This is correct spine for a compound/release. It osculates up and down but stays level and straight on two nodes. Watch it a few times to get the sense of what's really happening.

 

Underspined and the back end will kick even further down, possibly hitting the shelf or breaking, the nodes will not stay level and jump up and down.

 

Overspined and the front end will kick sideways and stay sideways to the target. Even if you can micro adjust the rest to perfect center, any torque or form difference will cause the arrows to fly off. This is important when you are kneeling or leaning around a jack pine to shoot at an animal.

 

Having your arrow sitting on the rest close to the front node helps a little also.

 

I bought a used switchback on AT, will get it next week.

 

Simple walkback...

 

I'll eyeball the center and square the nock point.

 

I have hay bales and targets at my dad's acreage, so I'll plumb a string down with a weight on the bottom.

 

Put a bullseye about shoulder level under the string, sight my top pin on the bull at about 15 or 20 yards.

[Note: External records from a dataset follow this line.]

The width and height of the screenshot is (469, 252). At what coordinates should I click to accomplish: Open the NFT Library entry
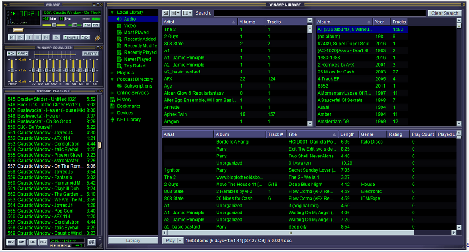tap(129, 119)
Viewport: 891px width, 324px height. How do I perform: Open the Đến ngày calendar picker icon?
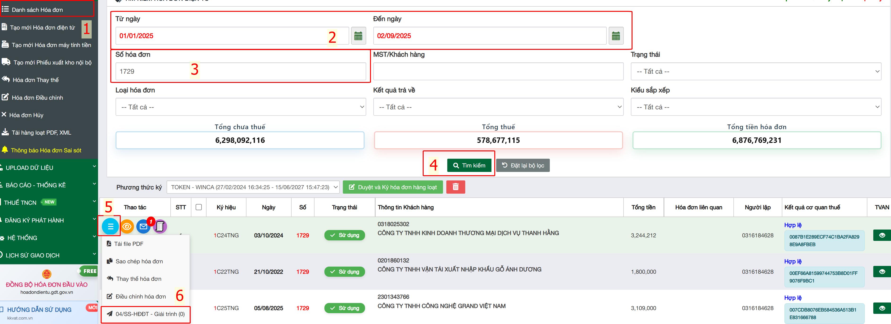[x=615, y=36]
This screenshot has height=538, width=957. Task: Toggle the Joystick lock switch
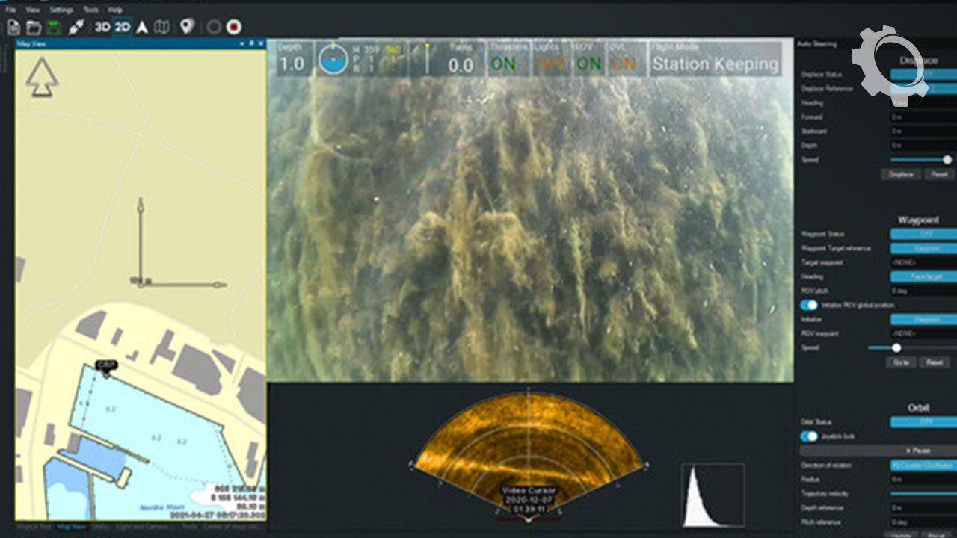[809, 436]
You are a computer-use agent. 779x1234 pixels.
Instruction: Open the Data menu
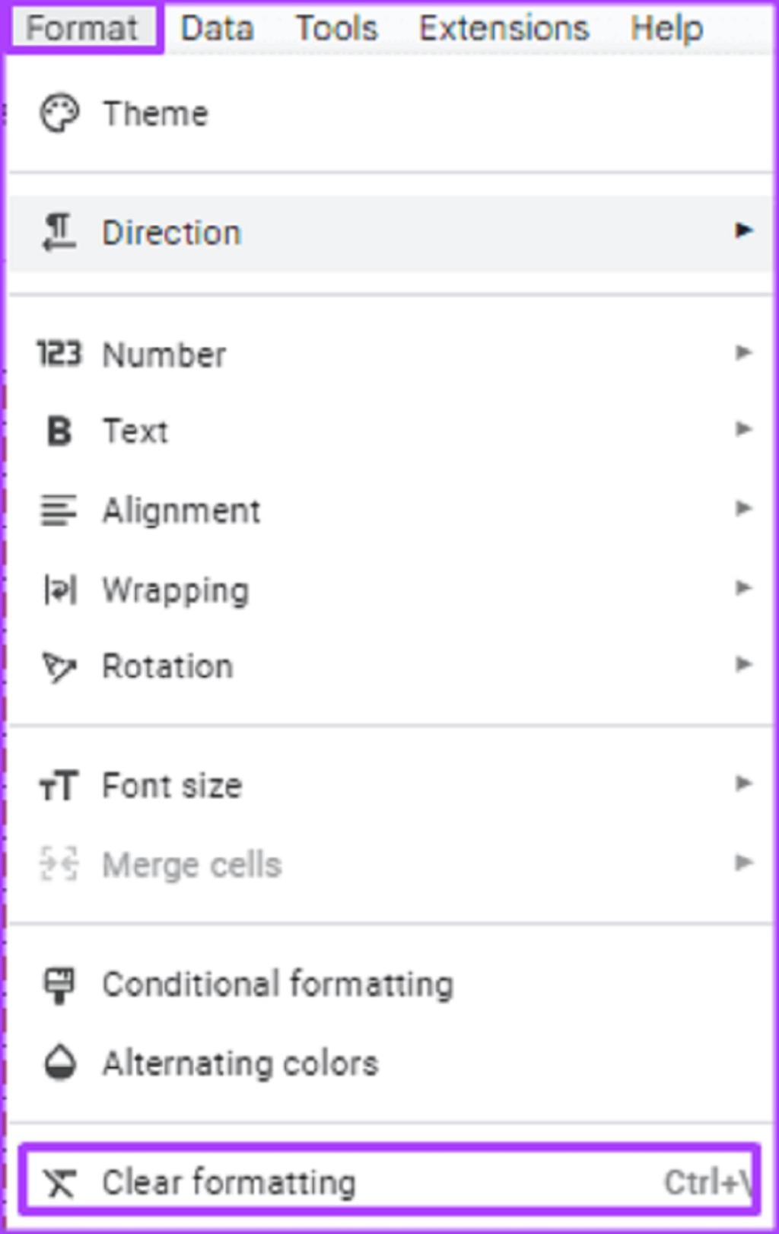tap(217, 29)
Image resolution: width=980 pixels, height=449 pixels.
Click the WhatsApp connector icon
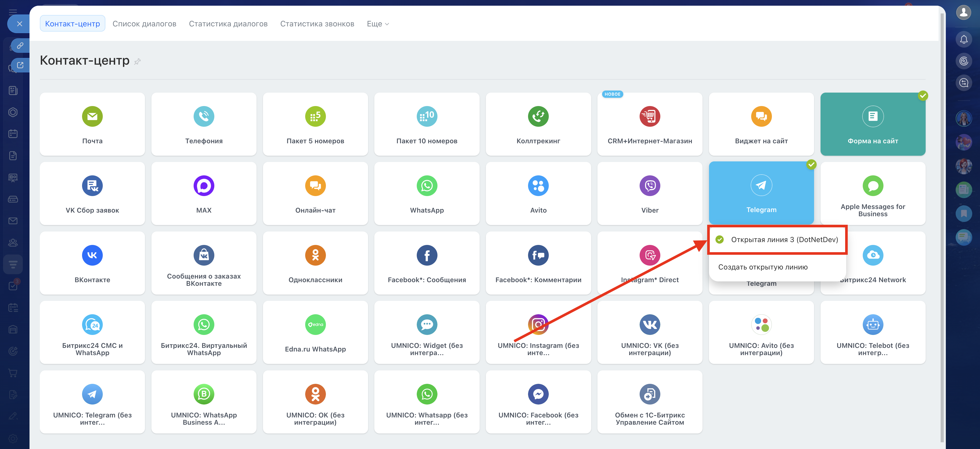[x=426, y=186]
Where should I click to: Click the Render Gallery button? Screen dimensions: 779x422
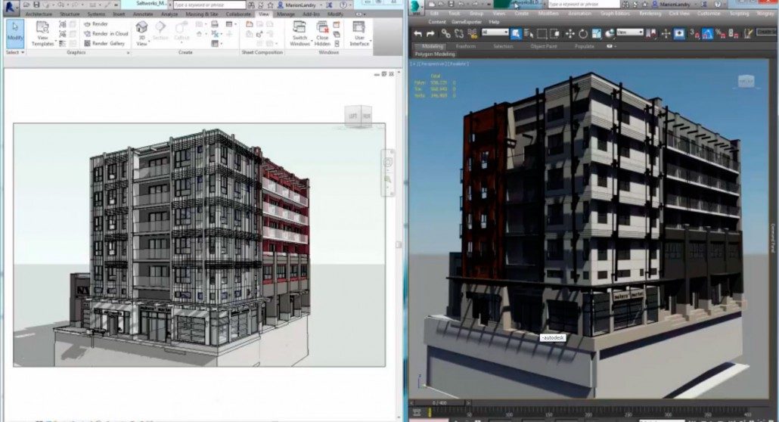[x=104, y=43]
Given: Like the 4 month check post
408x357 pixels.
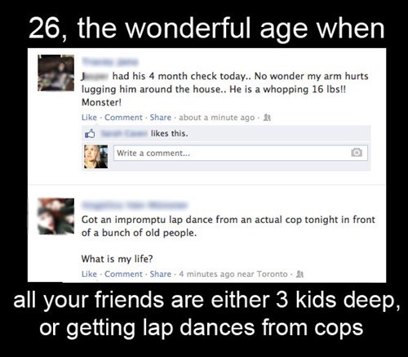Looking at the screenshot, I should point(89,118).
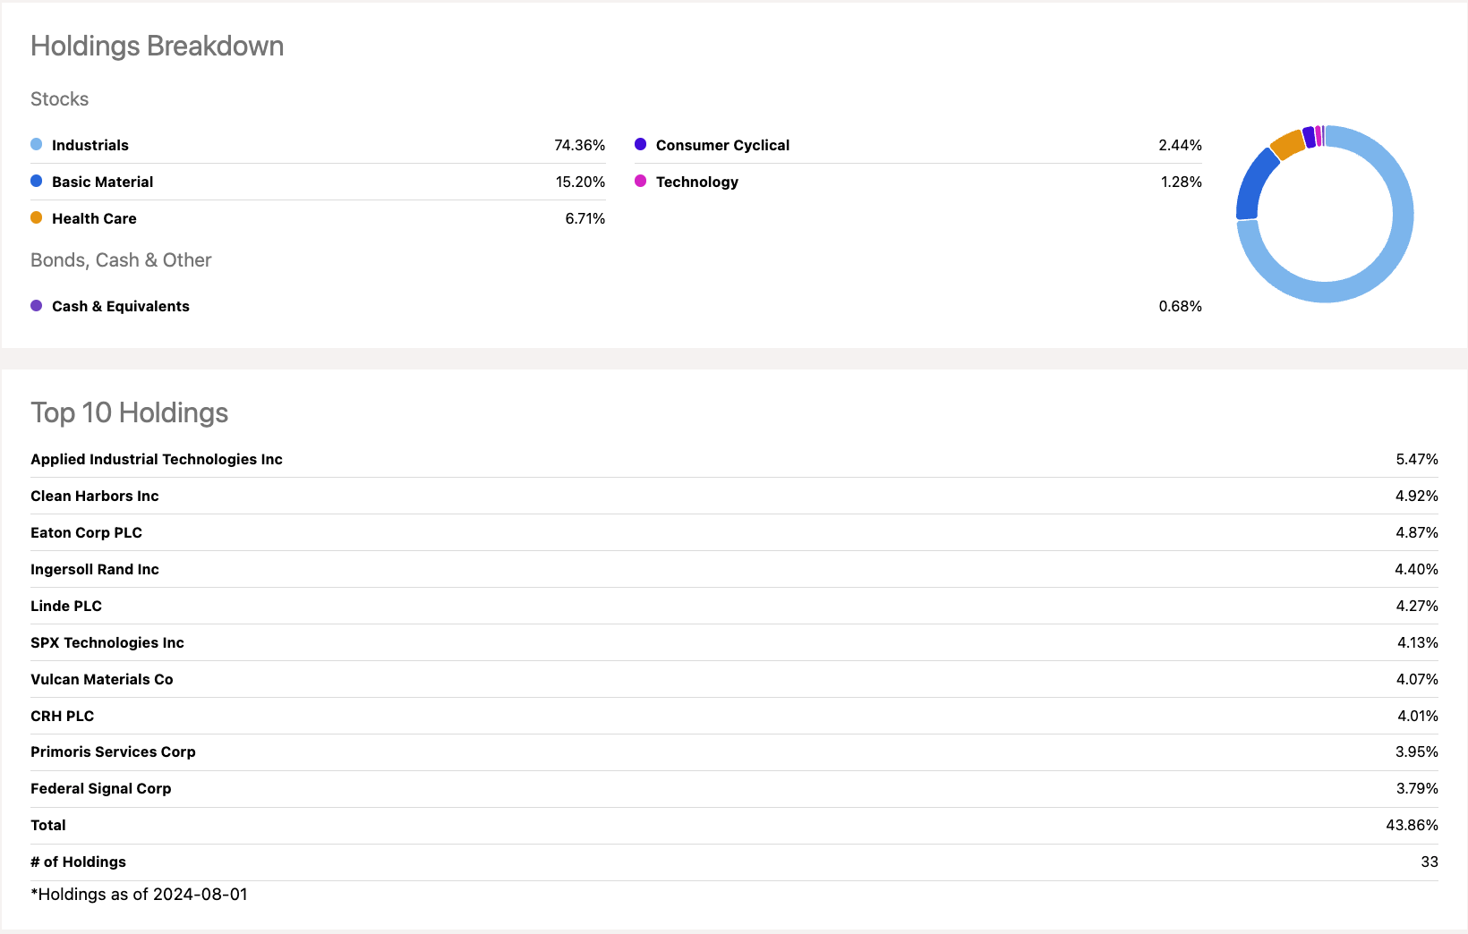Click the Industrials sector label
Screen dimensions: 1468x934
point(90,146)
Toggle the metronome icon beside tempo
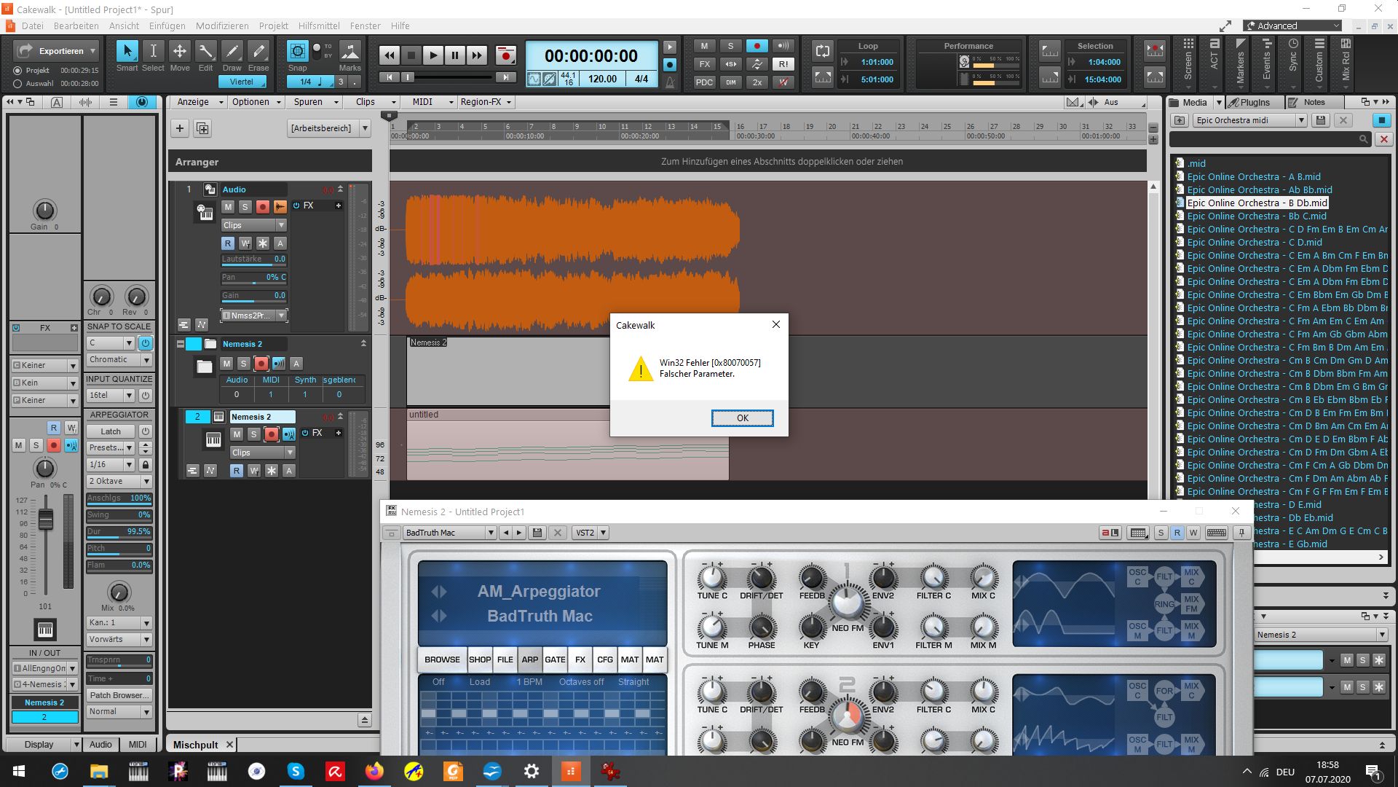This screenshot has height=787, width=1398. (x=670, y=82)
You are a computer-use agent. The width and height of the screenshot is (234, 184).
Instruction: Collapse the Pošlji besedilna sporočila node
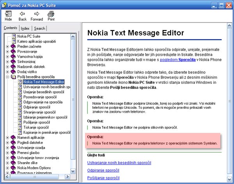click(7, 77)

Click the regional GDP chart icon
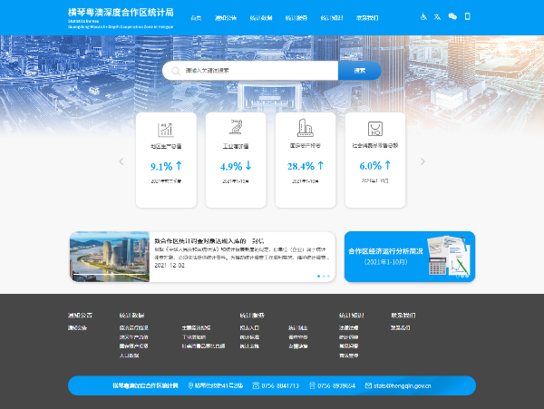(165, 129)
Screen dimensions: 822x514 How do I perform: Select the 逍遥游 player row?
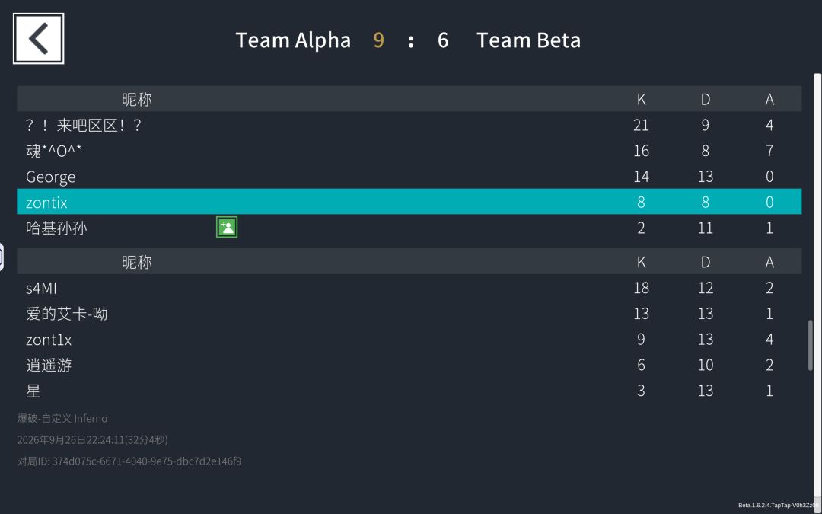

Don't worry about exact distances.

 

Walkback shooting one arrow at different distances, with the same top pin at the same bull, your arrows will get lower in the target shooting with the same pin at the same bull. Don't worry about distances, just stop before hitting dirt.

 

If your arrows get farther away from the string in one direction as you go back, adjust the rest and walk back again.

 

Do this enough times you are confident the center is correct. If the arrows will not come vertical by adjusting the rest... you are overspined. Have some different weight heads and redo.

 

Now go to distances and set pins.

 

If you have vertical stringing try adjusting the rest or nock a little, if that doesn't help try a lighter head to see if you are underspined.

 

Once set, don't play with poundage, or arrow weight or head weight... if you change one you will have to change at least one other to get back in spine.

 

I can walkback tune faster that it took me to write this.